*Görev ayrıntıları*
Frankfurt Okulu'nu anlatan metne göre enstitünün ilk müdürü kimdi?

---------- Alıntılanan metin ----------

Sosyal Bilimler | Kayda Değer Akademik Metinler

Sosyal Bilimler

Frankfurt Okulu Bir Asırdır Modern Toplumlarda Tahakkümün Nasıl İşlediğini İnceliyor - Sosyal Bilimler
Sosyal Bilimler

Frankfurt Okulu Bir Asırdır Modern Toplumlarda Tahakkümün Nasıl İşlediğini İnceliyor

1923 yılına gelindiğinde, en azından Avrupa’nın büyük bir kısmında silah sesleri susmuştu. Buna rağmen Almanya’da bir grup genç akademisyen, Birinci Dünya Savaşı’nın ardından yaşanan toplumsal çalkantının hâlâ bir felaket yaratabilecek potansiyele sahip olduğunu düşünüyor ve bir toplumsal araştırma enstitüsünün bu zorluğun üstesinden gelmek için gerekli bir adım olduğuna inanıyordu.

Felix Weil, Max Horkheimer ve Friedrich Pollock henüz yüzyılın başlarında Frankfurt’ta böyle bir enstitü kurma fikrini ortaya atmıştı. Bu isimler, gelecek için daha insancıl ve adil bir model bulabilmek amacıyla toplum üzerine hem teorik hem de ampirik araştırmalar yapacak, aynı zamanda Kasım Devrimi’nin ve Almanya’daki diğer devrim girişimlerinin neden başarısız olduğu üzerine kafa yoracak bir yapı tasavvur ediyordu. Bu fikir, Frankfurt Üniversitesi’nin hayırseverlerinden biri olan Weil’in babası tarafından destek gördü.

Enstitünün ilk müdürü Carl Grünberg, enstitüye kurumsal çerçevede Marksist bir nitelik kazandırdı. Açılış konuşmasında Marksizme olan bağlılığını tutkuyla dile getirdi ve araştırma faaliyetlerinde tarihsel-materyalist yöntemleri kullanacaklarını beyan etti. Enstitünün kurulması için çeşitli aktörlerin ve idari makamların onayının alınması gerektiğinden, Weil başlangıçta 1922’deki kuruluş belgesinde “Ezopça bir dil” kullanarak Marksist yönelimi gizledi.

Grünberg’in 1923’te araştırma programını açıkça Marx’a atıfta bulunarak tanımlaması, Frankfurt Üniversitesi’nde ve çevresinde çalışan pek çok muhafazakârı hem şaşırttı hem de şoke etti. Grünberg 1911’de Archiv für die Geschichte des Sozialismus und der Arbeiterbewegung (Sosyalizm ve İşçi Hareketi Tarihi Arşivi) dergisini kurmuştu ve bu dergi enstitünün ilk yıllarındaki en önemli yayın oldu.

---------- Veri kesiti ----------

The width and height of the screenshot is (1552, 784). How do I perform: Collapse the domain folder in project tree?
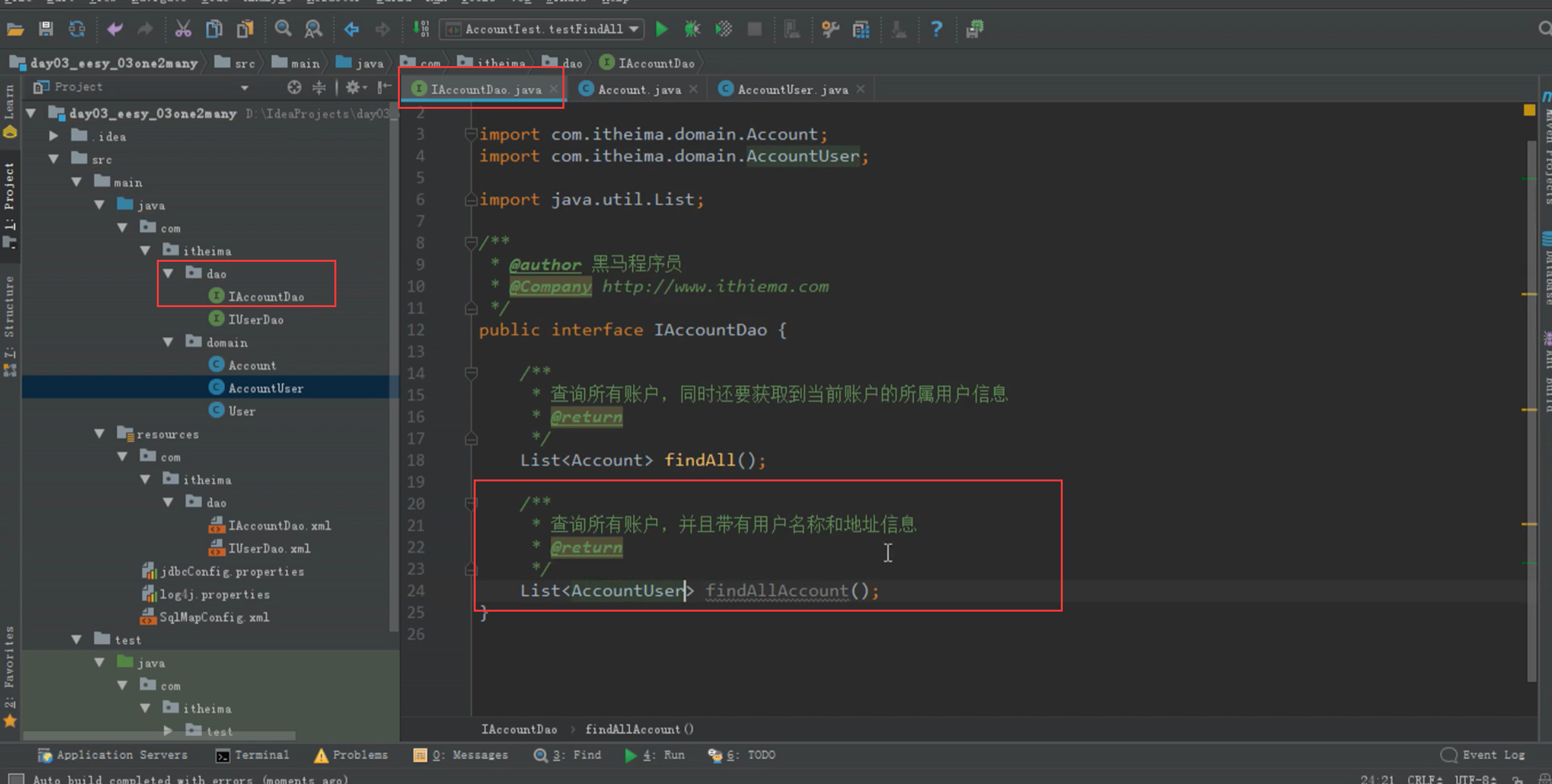168,342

----------

*Tamamlanmış yanıt*
Carl Grünberg.